Records from a dataset
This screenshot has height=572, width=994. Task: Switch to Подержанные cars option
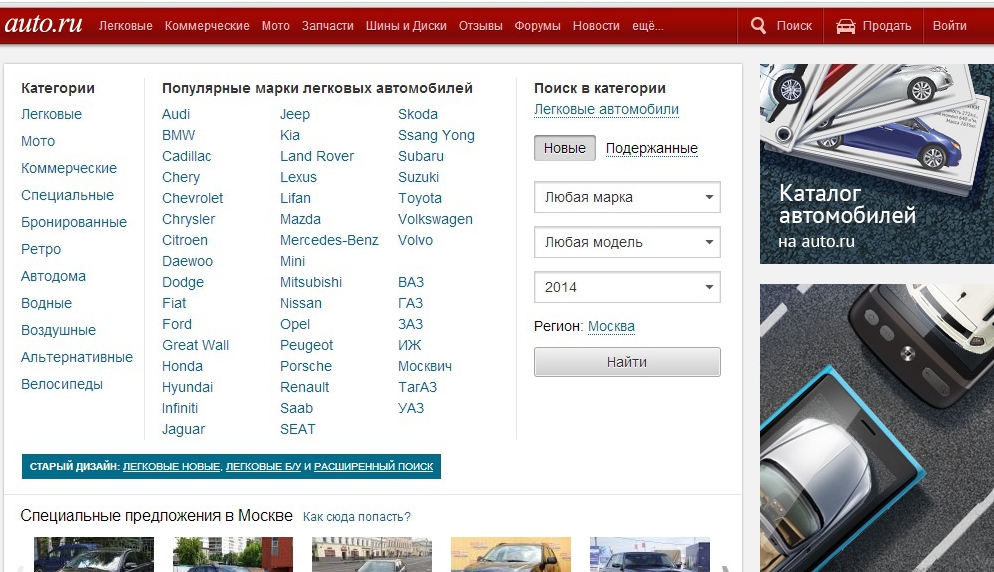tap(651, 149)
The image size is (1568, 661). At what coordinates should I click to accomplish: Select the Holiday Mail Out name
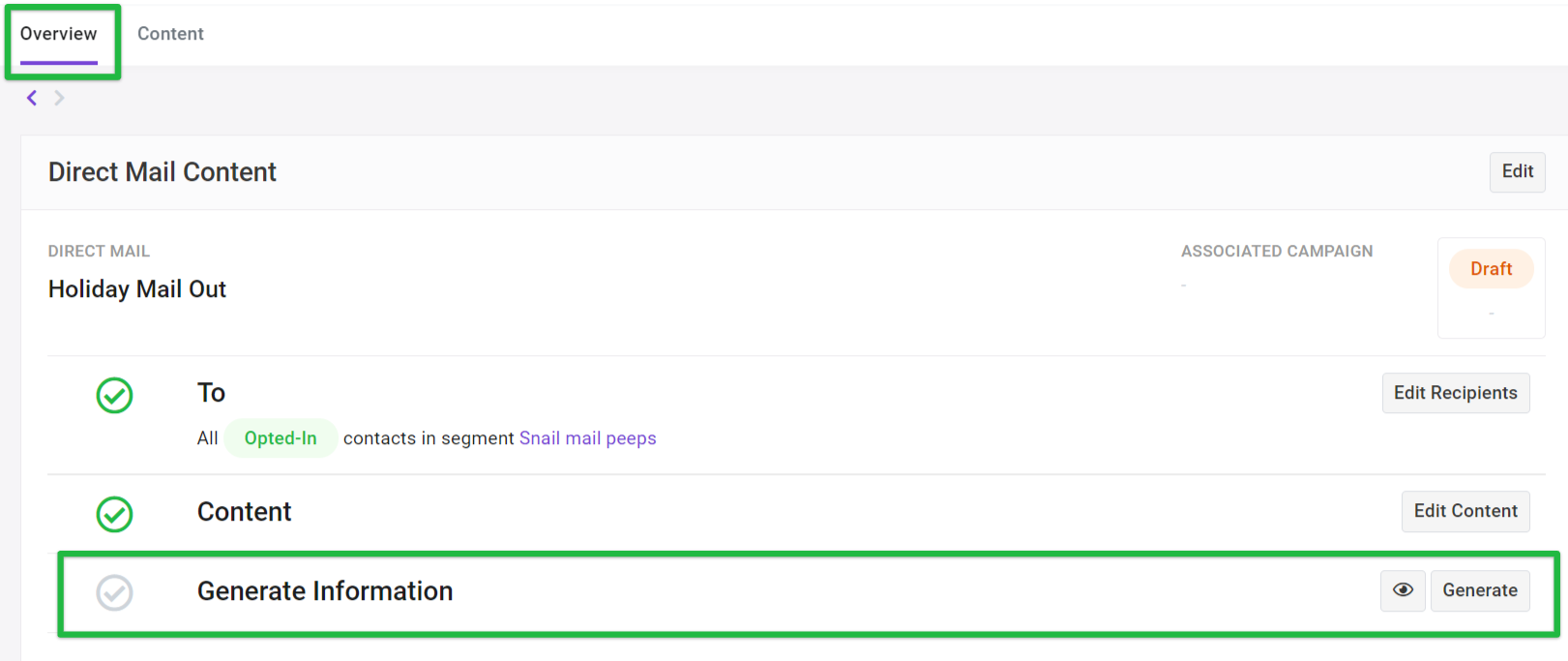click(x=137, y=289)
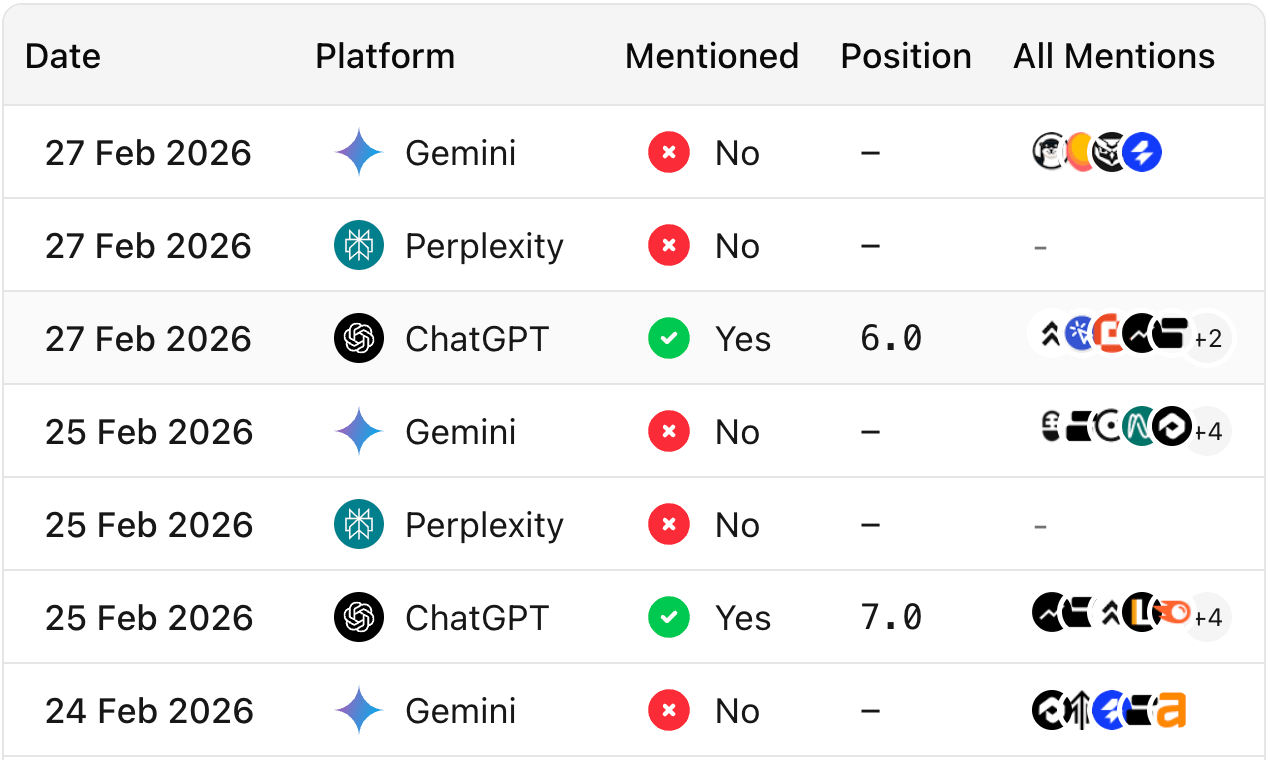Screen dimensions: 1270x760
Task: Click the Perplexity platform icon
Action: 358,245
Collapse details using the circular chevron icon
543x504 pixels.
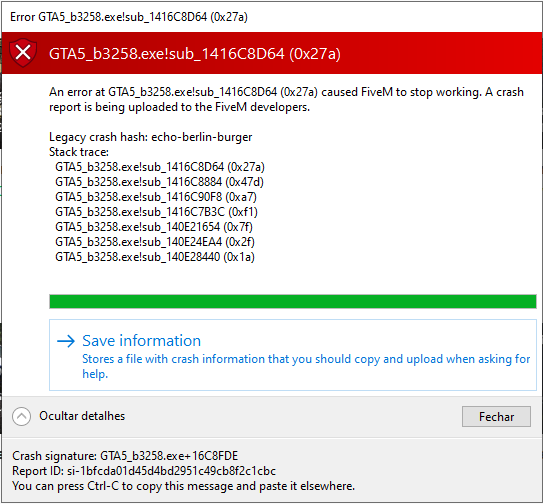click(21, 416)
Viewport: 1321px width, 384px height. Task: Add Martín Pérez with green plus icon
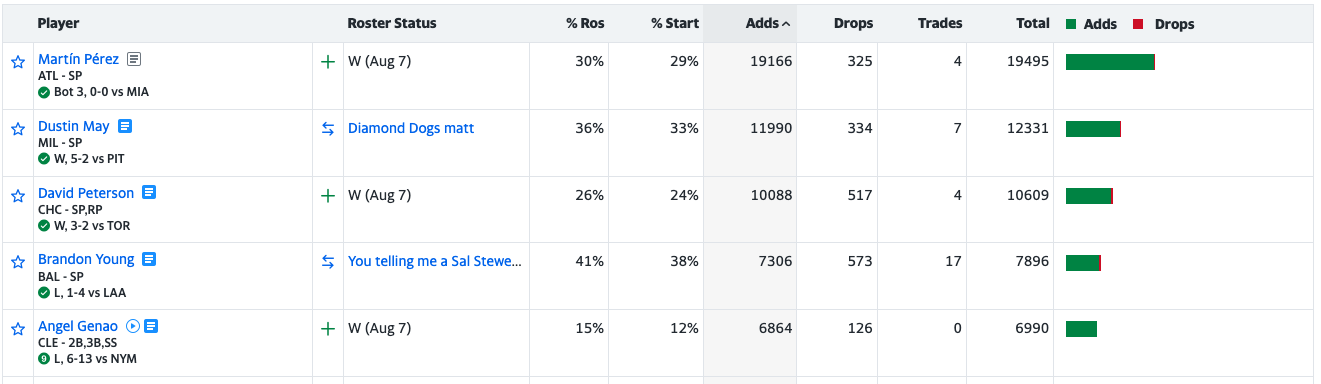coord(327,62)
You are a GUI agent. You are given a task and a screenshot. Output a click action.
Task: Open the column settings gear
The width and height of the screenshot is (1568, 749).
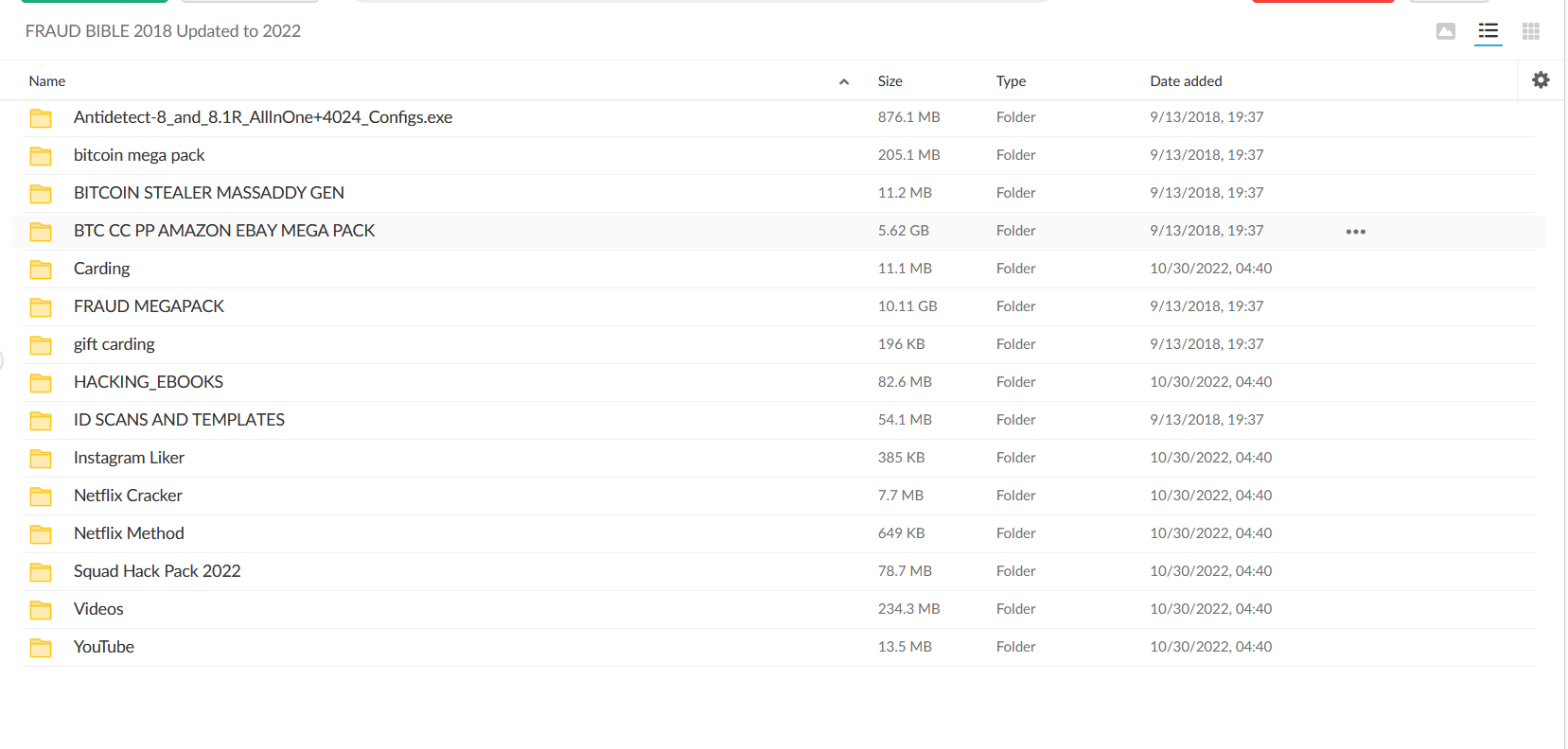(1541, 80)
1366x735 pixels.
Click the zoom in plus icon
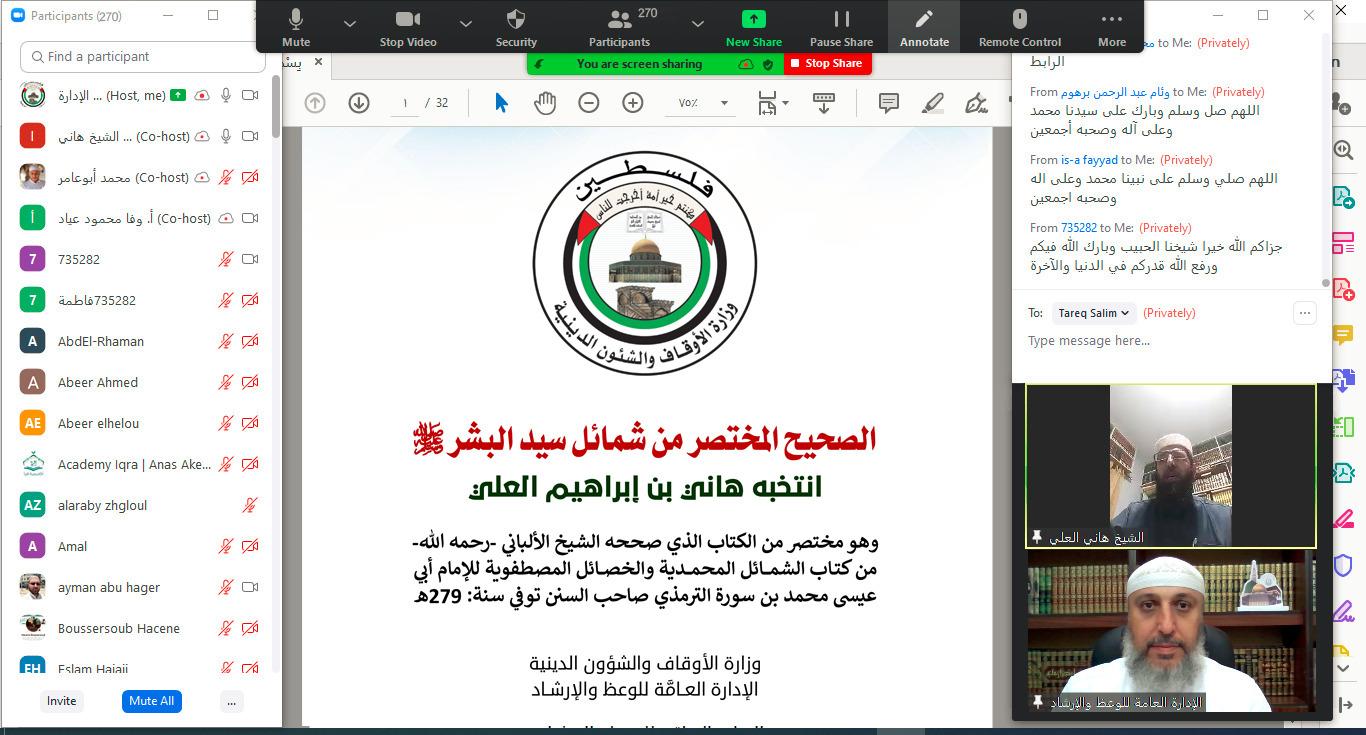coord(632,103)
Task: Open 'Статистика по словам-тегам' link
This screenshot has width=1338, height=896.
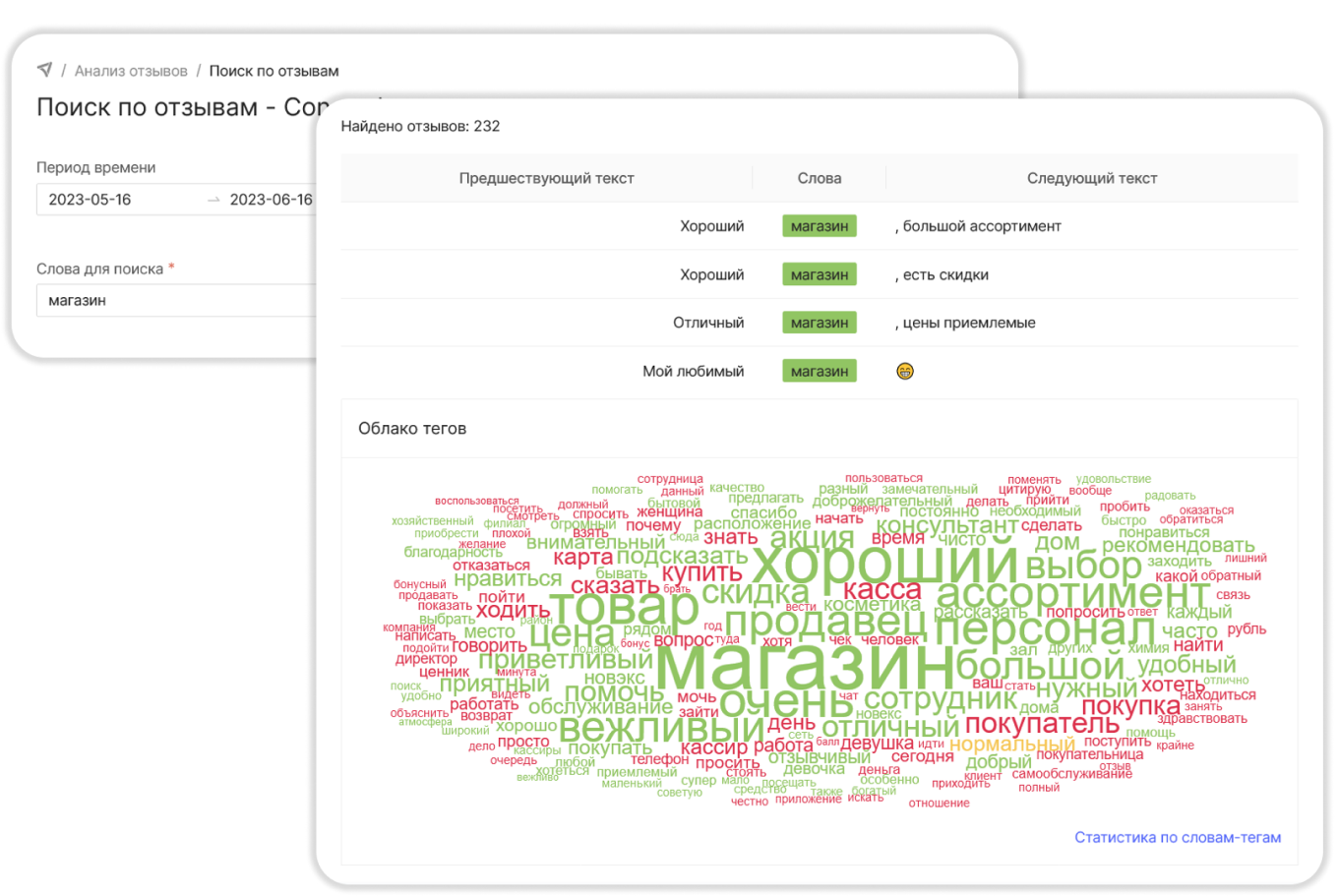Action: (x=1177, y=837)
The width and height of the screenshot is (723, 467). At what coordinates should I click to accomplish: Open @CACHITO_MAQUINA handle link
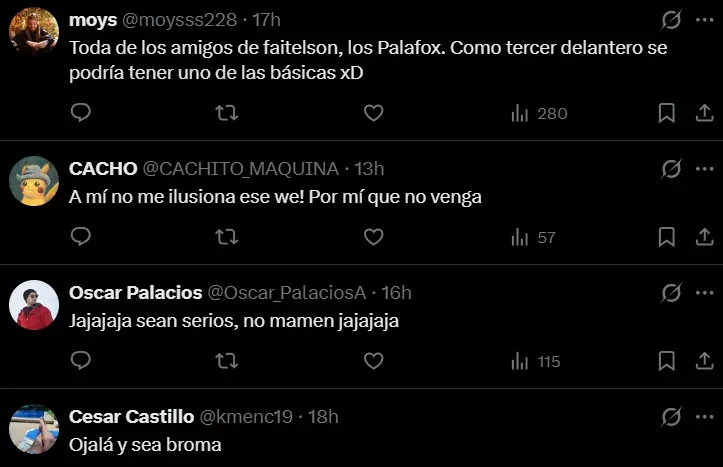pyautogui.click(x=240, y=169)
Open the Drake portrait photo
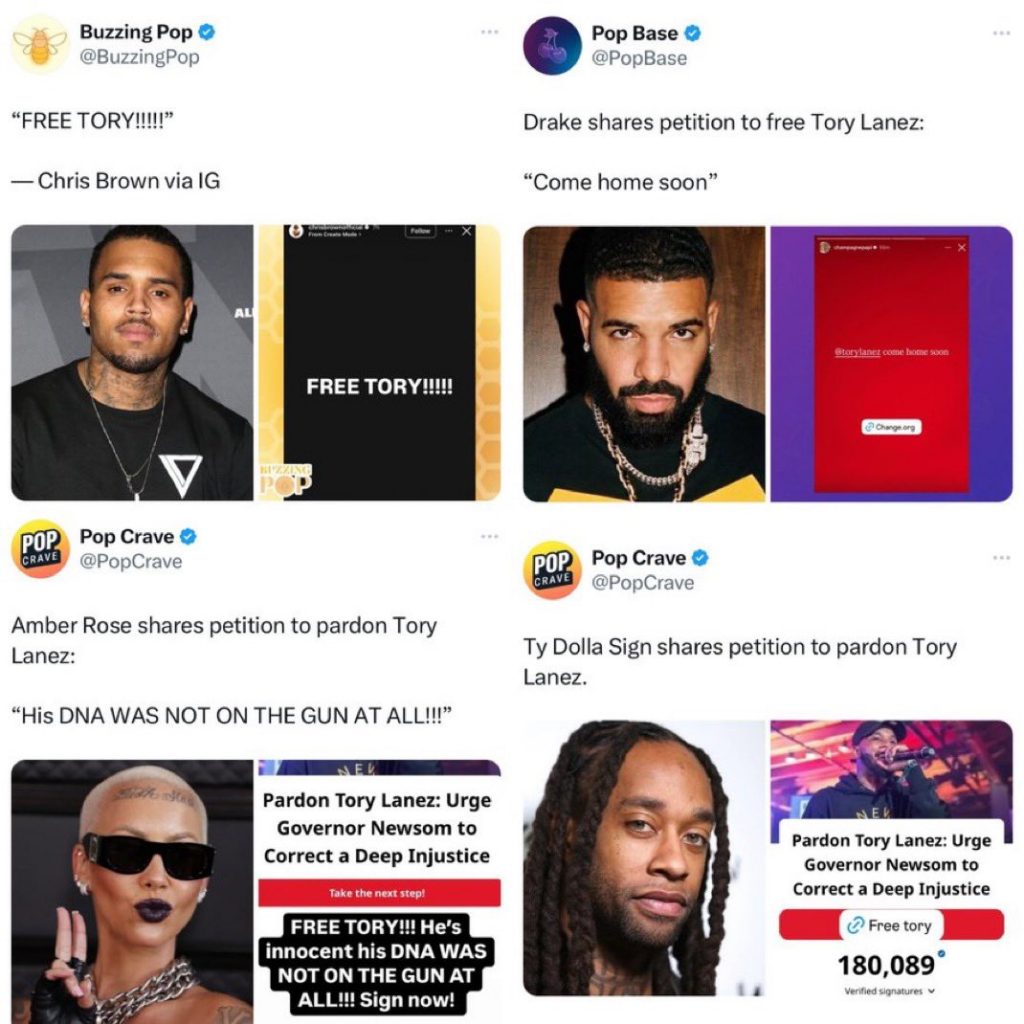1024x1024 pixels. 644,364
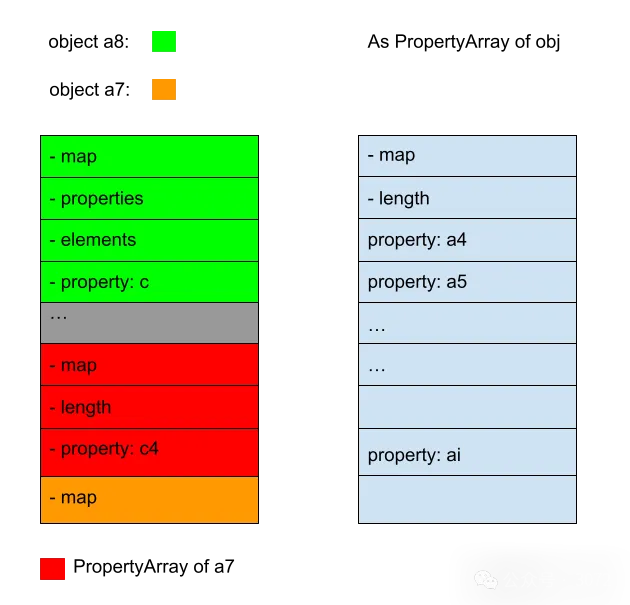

▶ What the task requires
Reproduce exactly the lines above from the one with "Collapse details using" through the last line of the data, keeping both ends and dropping the pictures.

▶ Expected answer
Collapse details using the circular chevron icon
543x504 pixels.
click(21, 416)
Viewport: 1321px width, 384px height. Task: Add Martín Pérez with green plus icon
coord(327,62)
You are a GUI agent. You are given a task and a screenshot. Output a click action.
Task: Open the column settings gear
The width and height of the screenshot is (1568, 749).
(1541, 80)
1366x735 pixels.
Click the zoom in plus icon
coord(632,103)
Task: Open 'Статистика по словам-тегам' link
This screenshot has width=1338, height=896.
Action: (x=1177, y=837)
The width and height of the screenshot is (723, 467). At what coordinates should I click to accomplish: Open @CACHITO_MAQUINA handle link
pyautogui.click(x=240, y=169)
Open the Drake portrait photo
1024x1024 pixels. 644,364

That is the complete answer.